▶ **Information shown**:
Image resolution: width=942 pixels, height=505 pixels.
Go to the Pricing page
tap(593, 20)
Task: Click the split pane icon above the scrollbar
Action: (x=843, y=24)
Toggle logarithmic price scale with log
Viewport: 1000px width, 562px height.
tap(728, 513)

...

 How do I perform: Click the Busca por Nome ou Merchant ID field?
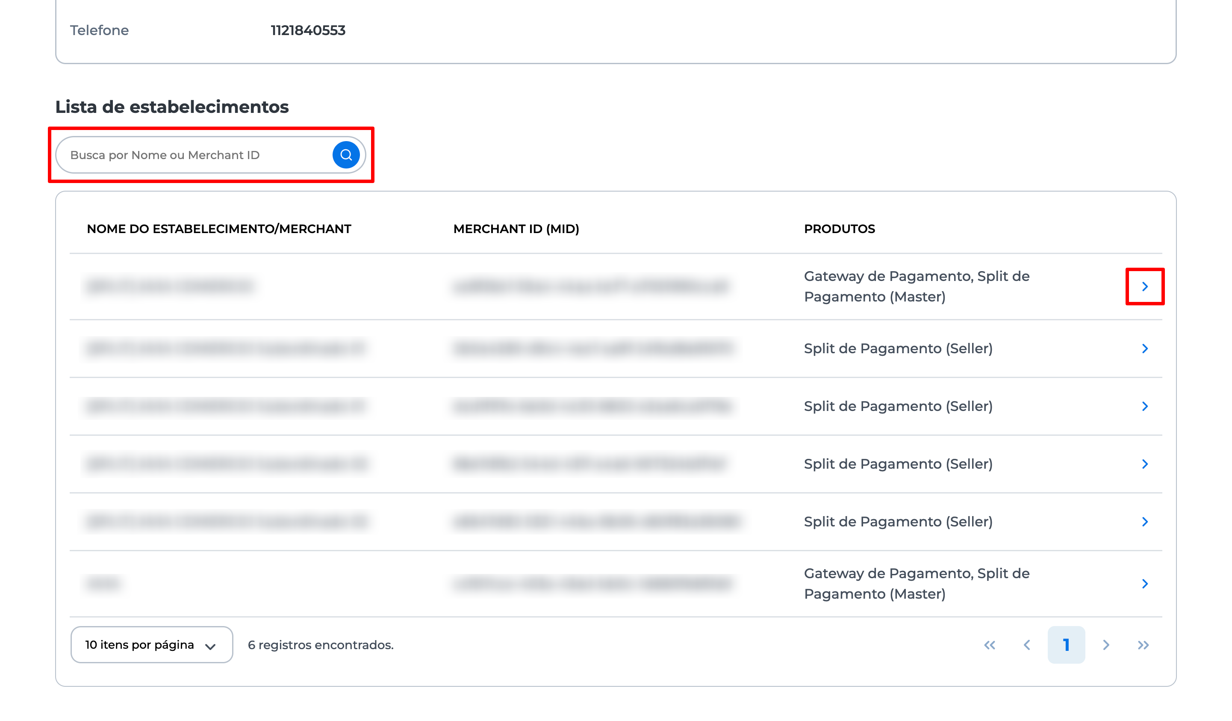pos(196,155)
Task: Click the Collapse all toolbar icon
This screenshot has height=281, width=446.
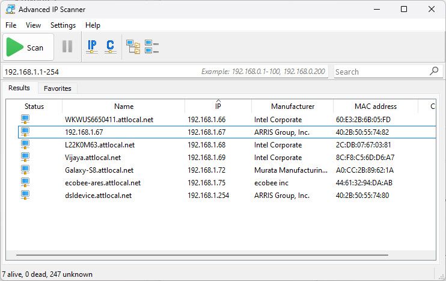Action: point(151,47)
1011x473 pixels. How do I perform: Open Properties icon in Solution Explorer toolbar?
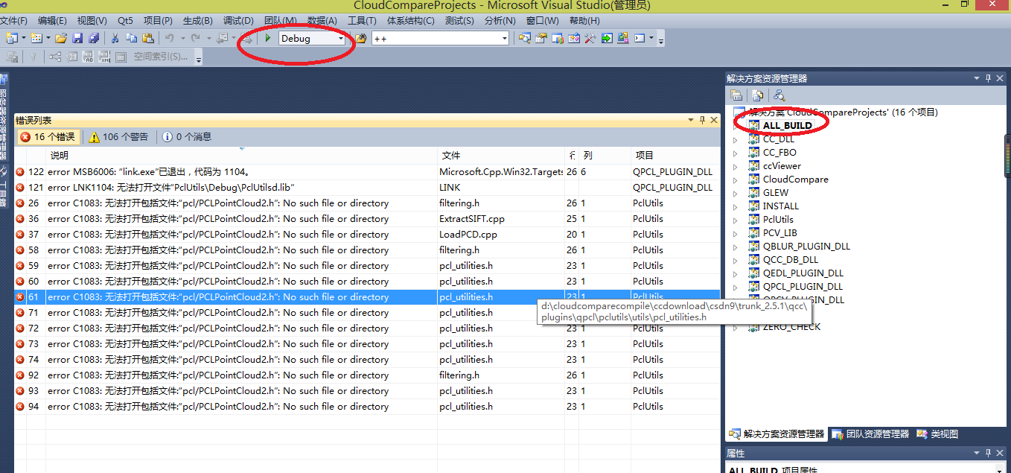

▶ **What this task involves**:
Return, unchanged, the lines that start with the one containing "Image resolution: width=942" and end with the one containing "tap(728, 513)", including both of those lines.

▶ **Solved exercise**:
Image resolution: width=942 pixels, height=505 pixels.
Go to the Pricing page
tap(593, 20)
Task: Click the split pane icon above the scrollbar
Action: (x=843, y=24)
Toggle logarithmic price scale with log
Viewport: 1000px width, 562px height.
tap(728, 513)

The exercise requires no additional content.